(Saved data entries)
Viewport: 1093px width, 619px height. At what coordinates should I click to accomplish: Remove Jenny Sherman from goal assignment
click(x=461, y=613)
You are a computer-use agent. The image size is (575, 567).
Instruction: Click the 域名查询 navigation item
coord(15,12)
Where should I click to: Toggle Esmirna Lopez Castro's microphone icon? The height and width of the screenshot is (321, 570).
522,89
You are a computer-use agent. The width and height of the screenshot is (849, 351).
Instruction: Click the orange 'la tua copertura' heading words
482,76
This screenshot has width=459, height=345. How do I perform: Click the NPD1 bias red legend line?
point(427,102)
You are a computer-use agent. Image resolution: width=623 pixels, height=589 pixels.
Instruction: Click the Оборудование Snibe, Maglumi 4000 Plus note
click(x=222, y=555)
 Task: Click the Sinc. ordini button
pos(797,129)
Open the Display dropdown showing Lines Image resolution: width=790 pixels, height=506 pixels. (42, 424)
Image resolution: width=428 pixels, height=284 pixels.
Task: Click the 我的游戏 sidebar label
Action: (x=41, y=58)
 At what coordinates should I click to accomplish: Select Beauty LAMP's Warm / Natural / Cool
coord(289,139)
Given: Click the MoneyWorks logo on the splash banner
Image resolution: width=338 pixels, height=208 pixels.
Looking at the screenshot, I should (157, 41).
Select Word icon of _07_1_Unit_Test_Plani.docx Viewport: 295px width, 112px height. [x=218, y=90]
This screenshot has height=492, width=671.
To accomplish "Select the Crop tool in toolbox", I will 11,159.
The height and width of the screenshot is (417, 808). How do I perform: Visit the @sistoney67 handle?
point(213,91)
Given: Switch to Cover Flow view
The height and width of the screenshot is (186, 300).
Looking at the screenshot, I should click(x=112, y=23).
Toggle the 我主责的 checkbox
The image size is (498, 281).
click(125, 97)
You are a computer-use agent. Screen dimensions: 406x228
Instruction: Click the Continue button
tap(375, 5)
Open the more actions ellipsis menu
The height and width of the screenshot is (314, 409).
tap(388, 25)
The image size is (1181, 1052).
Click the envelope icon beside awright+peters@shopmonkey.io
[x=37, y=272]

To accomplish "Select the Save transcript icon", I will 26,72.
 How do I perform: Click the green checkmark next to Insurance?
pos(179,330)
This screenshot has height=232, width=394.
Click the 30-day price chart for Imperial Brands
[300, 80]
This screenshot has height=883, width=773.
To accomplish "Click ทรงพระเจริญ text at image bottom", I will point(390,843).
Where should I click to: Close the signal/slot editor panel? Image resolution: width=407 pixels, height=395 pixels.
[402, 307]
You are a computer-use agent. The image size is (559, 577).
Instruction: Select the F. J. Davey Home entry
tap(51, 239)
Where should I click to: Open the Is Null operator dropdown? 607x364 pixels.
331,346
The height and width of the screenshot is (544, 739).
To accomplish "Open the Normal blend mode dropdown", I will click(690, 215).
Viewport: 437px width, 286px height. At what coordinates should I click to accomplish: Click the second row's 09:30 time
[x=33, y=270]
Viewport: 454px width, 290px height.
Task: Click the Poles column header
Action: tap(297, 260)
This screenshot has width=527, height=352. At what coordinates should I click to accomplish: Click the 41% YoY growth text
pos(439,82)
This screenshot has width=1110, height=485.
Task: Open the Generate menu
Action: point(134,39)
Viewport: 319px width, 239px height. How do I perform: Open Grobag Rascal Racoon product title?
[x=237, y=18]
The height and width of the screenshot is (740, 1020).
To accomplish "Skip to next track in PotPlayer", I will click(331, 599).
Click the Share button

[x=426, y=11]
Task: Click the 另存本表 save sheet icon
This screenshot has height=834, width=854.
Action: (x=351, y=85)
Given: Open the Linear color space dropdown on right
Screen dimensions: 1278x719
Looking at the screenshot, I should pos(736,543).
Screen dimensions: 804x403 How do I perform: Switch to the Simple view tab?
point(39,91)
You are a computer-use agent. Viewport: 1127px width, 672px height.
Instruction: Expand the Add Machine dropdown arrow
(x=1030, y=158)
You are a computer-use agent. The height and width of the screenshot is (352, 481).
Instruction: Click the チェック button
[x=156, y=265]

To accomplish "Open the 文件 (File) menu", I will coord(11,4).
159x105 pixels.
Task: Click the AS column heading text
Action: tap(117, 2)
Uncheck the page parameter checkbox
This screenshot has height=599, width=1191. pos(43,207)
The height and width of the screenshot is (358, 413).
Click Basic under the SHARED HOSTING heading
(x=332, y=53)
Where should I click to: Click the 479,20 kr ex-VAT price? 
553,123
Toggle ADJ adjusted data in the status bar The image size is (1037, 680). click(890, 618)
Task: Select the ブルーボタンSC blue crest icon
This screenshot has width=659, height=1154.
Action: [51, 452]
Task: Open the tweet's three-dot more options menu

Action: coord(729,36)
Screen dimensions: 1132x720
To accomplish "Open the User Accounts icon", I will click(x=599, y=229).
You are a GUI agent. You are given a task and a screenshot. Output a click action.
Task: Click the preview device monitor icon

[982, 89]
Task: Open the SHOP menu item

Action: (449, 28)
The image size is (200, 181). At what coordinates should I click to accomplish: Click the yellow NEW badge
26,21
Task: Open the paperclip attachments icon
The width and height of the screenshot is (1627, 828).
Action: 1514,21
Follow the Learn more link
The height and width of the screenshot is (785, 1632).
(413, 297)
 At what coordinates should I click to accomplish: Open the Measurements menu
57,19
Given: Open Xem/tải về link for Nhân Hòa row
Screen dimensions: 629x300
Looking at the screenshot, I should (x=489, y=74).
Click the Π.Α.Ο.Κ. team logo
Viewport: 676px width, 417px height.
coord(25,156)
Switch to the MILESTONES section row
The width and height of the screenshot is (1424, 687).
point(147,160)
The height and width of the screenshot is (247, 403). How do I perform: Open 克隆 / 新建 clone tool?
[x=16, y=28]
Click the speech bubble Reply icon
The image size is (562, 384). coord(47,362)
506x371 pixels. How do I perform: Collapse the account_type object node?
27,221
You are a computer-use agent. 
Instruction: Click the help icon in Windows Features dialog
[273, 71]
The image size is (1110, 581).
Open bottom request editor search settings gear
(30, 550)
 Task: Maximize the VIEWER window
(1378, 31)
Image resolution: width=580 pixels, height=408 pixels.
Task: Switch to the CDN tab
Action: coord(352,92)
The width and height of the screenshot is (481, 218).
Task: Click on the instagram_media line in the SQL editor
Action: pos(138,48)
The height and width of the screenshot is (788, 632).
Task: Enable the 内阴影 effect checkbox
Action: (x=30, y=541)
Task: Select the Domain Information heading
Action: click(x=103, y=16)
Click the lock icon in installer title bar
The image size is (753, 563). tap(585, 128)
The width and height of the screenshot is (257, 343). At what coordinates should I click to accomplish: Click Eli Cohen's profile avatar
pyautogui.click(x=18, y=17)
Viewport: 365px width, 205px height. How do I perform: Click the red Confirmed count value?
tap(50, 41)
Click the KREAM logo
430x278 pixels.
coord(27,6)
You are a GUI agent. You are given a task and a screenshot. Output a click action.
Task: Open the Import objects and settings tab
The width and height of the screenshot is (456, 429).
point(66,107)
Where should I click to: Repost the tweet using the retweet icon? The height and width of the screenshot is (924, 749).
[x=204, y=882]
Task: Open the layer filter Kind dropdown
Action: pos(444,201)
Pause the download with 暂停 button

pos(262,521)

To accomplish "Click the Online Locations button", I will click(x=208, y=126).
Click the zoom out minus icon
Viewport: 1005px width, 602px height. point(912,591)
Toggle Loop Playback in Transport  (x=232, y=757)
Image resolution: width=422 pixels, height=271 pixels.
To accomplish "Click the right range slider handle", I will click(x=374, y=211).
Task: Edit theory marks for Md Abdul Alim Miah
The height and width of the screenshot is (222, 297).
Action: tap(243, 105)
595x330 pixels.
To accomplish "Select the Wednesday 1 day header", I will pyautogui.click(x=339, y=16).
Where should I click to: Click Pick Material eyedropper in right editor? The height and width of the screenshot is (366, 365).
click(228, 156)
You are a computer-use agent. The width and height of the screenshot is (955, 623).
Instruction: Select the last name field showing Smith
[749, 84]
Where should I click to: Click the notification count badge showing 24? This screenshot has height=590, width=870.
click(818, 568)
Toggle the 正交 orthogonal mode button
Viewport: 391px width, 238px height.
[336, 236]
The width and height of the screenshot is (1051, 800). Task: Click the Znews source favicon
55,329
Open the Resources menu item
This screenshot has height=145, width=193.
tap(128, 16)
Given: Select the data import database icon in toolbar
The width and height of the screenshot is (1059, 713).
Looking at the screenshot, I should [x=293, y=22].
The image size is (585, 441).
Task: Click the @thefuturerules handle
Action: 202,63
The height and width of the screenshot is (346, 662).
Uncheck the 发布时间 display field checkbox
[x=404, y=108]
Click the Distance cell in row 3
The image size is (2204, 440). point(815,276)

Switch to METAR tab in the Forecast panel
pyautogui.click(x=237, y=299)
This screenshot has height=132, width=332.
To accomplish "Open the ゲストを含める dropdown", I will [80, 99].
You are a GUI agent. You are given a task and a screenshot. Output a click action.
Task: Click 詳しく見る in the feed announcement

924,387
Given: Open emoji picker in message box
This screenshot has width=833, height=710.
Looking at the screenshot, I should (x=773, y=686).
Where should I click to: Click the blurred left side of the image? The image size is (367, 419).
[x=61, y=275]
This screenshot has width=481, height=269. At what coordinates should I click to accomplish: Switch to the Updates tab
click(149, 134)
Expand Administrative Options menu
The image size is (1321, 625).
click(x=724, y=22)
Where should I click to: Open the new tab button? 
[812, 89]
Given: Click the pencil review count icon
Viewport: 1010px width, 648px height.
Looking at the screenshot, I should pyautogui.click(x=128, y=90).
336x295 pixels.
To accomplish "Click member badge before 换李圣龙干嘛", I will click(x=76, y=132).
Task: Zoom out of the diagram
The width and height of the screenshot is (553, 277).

• Required work: Beginning at the top of the data, extract each line through the line containing "You are a computer-use agent. Image" and return those lines exactly, with nothing added.

• Exercise result:
Viewport: 1093px width, 619px height. At what coordinates should I click to accomplish: Remove Jenny Sherman from goal assignment
click(x=461, y=613)
You are a computer-use agent. The image size is (575, 567).
Instruction: Click the 域名查询 navigation item
coord(15,12)
Where should I click to: Toggle Esmirna Lopez Castro's microphone icon? The height and width of the screenshot is (321, 570).
522,89
You are a computer-use agent. The width and height of the screenshot is (849, 351).
Instruction: Click the orange 'la tua copertura' heading words
482,76
This screenshot has width=459, height=345. How do I perform: Click the NPD1 bias red legend line?
point(427,102)
You are a computer-use agent. Image resolution: width=623 pixels, height=589 pixels.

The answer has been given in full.